Processing input line by line (with empty lines) from shell

Question

In a shell script, I need to parse the output of a command line-by-line. The output may include empty lines, and these are relevant. I am using ash, not bash, so cannot resort to process substitution. I am trying this:

    OUT=`my_command`
    IFS=$'\n'              
    i=1
    for line in $OUT; do
        echo $line                                          
        eval VAL$i=$line             
        i=$((i+1))             
    done

However this is discarding empty lines in $OUT. How can I fix this so that empty lines are also processed ?

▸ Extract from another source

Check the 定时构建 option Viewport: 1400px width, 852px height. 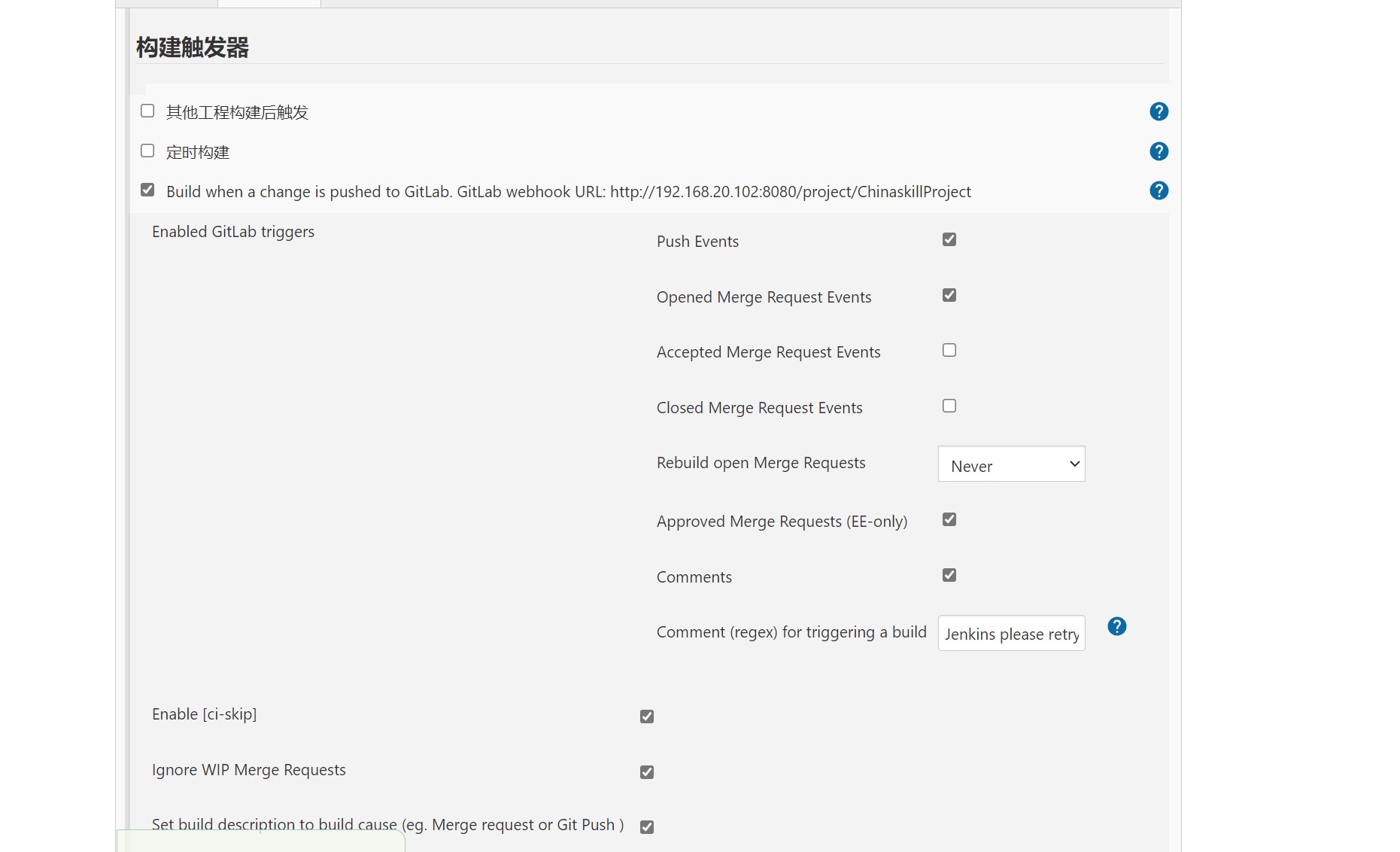[x=147, y=151]
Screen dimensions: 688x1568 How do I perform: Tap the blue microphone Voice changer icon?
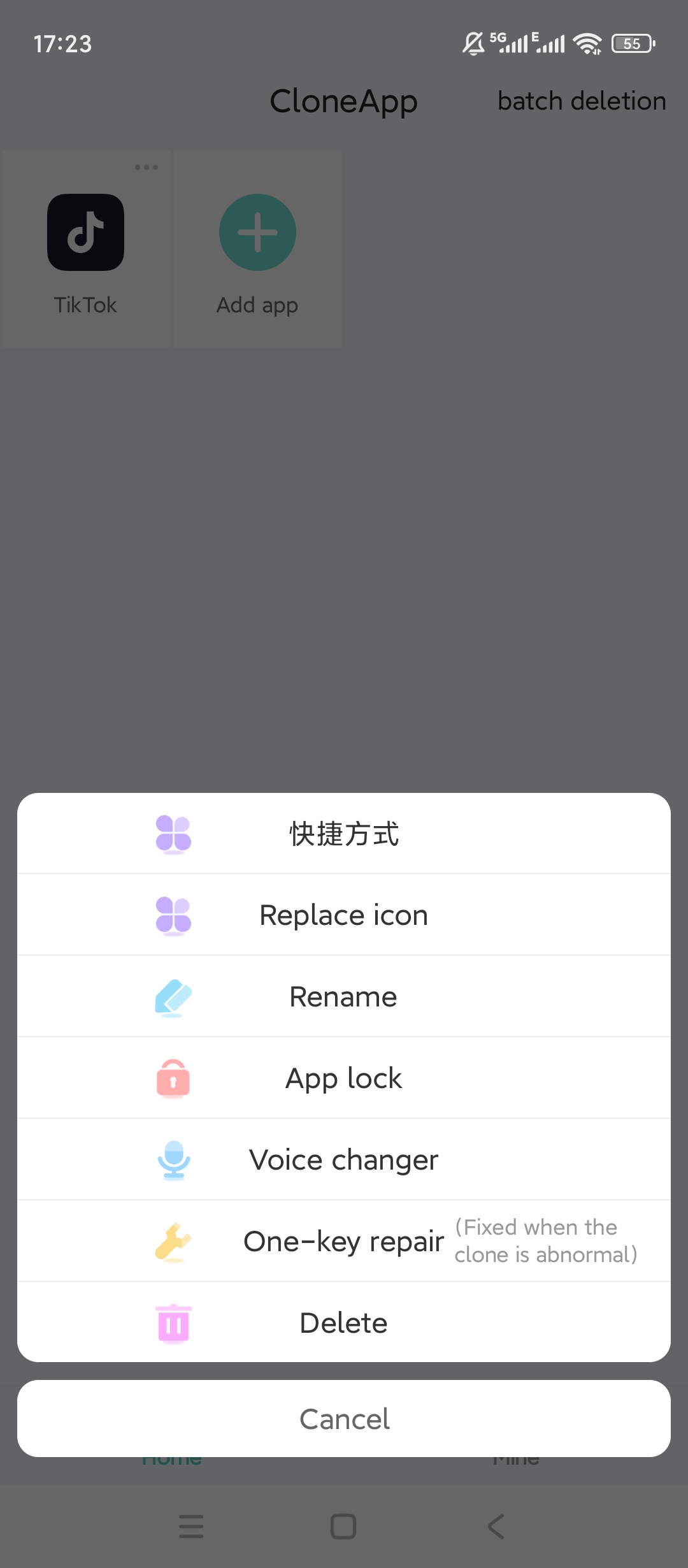point(173,1160)
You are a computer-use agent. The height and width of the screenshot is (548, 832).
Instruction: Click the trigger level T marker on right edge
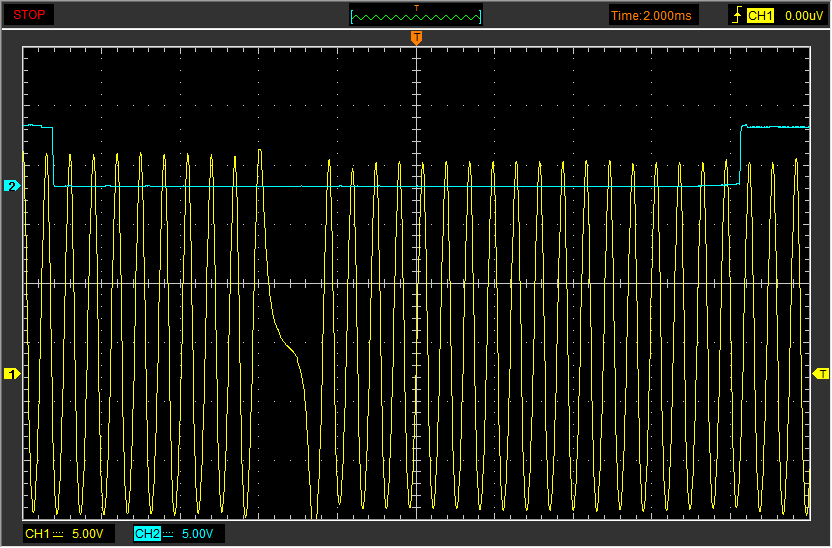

Are you sure that IFS=$'\n' does what you think it does in ash? If is Debian ash (dash) it almost definitely does not do so. — mikeserv, Feb 13 '15 at 16:04
You may want to have a look to Why is using a shell loop to process text considered bad practice? — Stéphane Chazelas, Feb 13 '15 at 16:23
I looked at it already (before posting the question). Doesn't apply to my problem. — Grodriguez, Feb 13 '15 at 16:28

score 3 · Answer 1 · edited Jun 11 '20 at 12:04

A workable shell loop could look like...

set -f -- "-$-"' -- "$@" '"
    ${IFS+IFS=\$2} ${out+out=\$3}" \
    "$IFS" "$out" "$@"
IFS='
';for out in $(my command|grep -n '.\|')
do  : something with "${out%%:*}" and "${out#*:}"
done
unset IFS out
eval "set +f $1"
shift 3

You only need to arrange it so there aren't any blank lines. Though I initally suggested nl for this purpose, on second thought there is a slight chance that nl's logical page divider could occur in input and distort its output (it would wind up resulting in a blank line, actually, and would influence which line was numbered - it is a very handy feature for other purposes though). Other than not interpreting logical page breaks, grep -n '.\|''s results will be identical.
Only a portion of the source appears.